Data provided ::

....

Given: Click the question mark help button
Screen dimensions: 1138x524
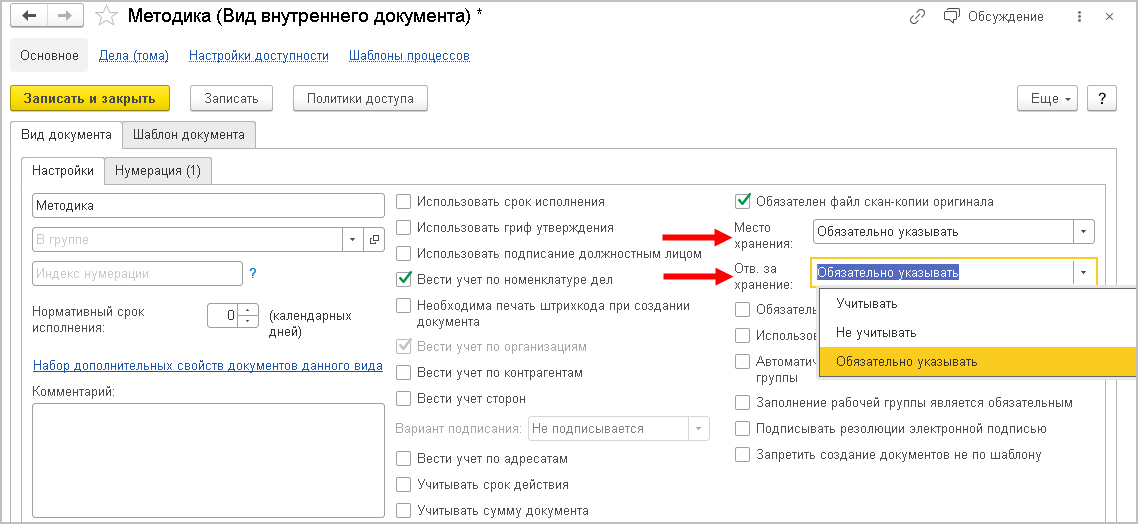Looking at the screenshot, I should pyautogui.click(x=1103, y=98).
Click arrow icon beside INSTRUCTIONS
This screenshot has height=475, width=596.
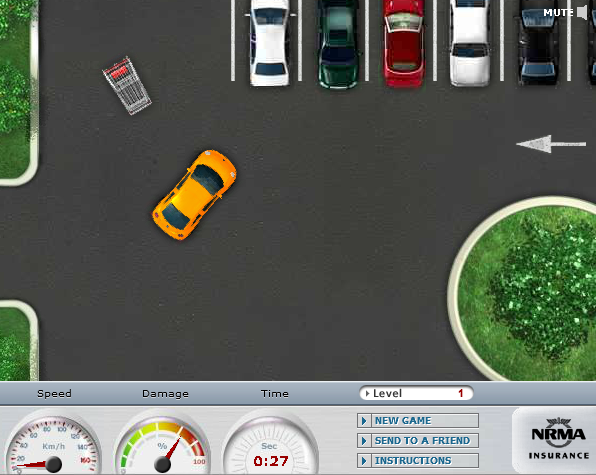(x=364, y=461)
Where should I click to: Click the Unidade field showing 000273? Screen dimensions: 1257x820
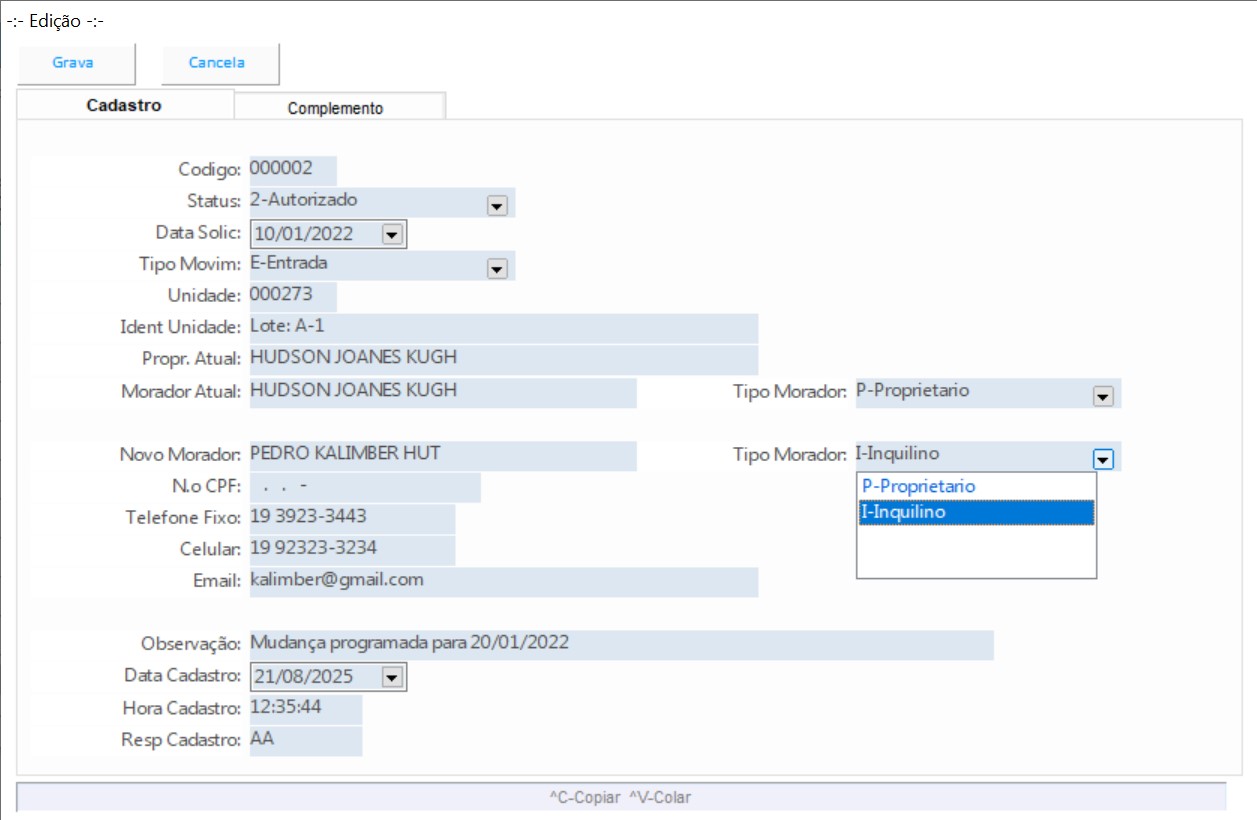click(292, 296)
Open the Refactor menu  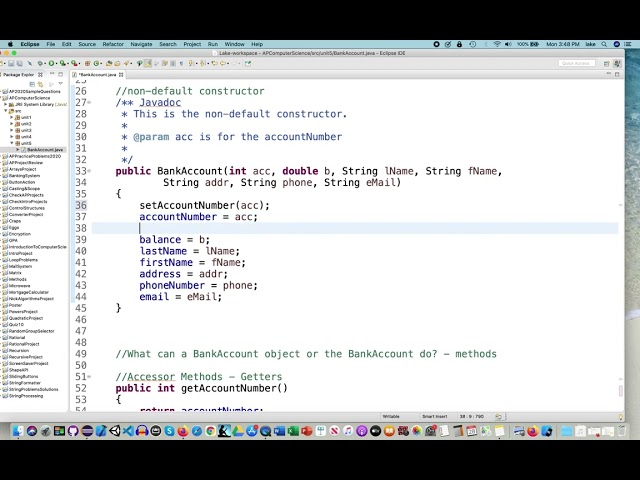(113, 44)
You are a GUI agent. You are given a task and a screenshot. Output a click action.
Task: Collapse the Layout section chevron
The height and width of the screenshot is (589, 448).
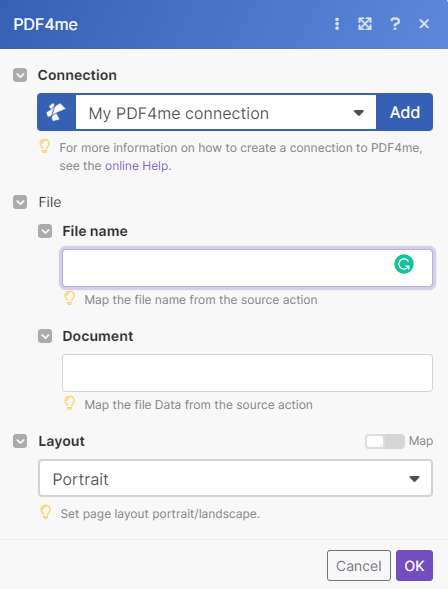pos(20,441)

....

Your assignment ::
The lines to retype begin with the one containing "You are a GUI" and end with the last line of the records. Reproduce them exactly and omit the pictures.

Problem solution ::
You are a GUI agent. You are given a task and a screenshot. Output a click action.
Task: Collapse the Layout section chevron
The height and width of the screenshot is (589, 448).
pos(20,441)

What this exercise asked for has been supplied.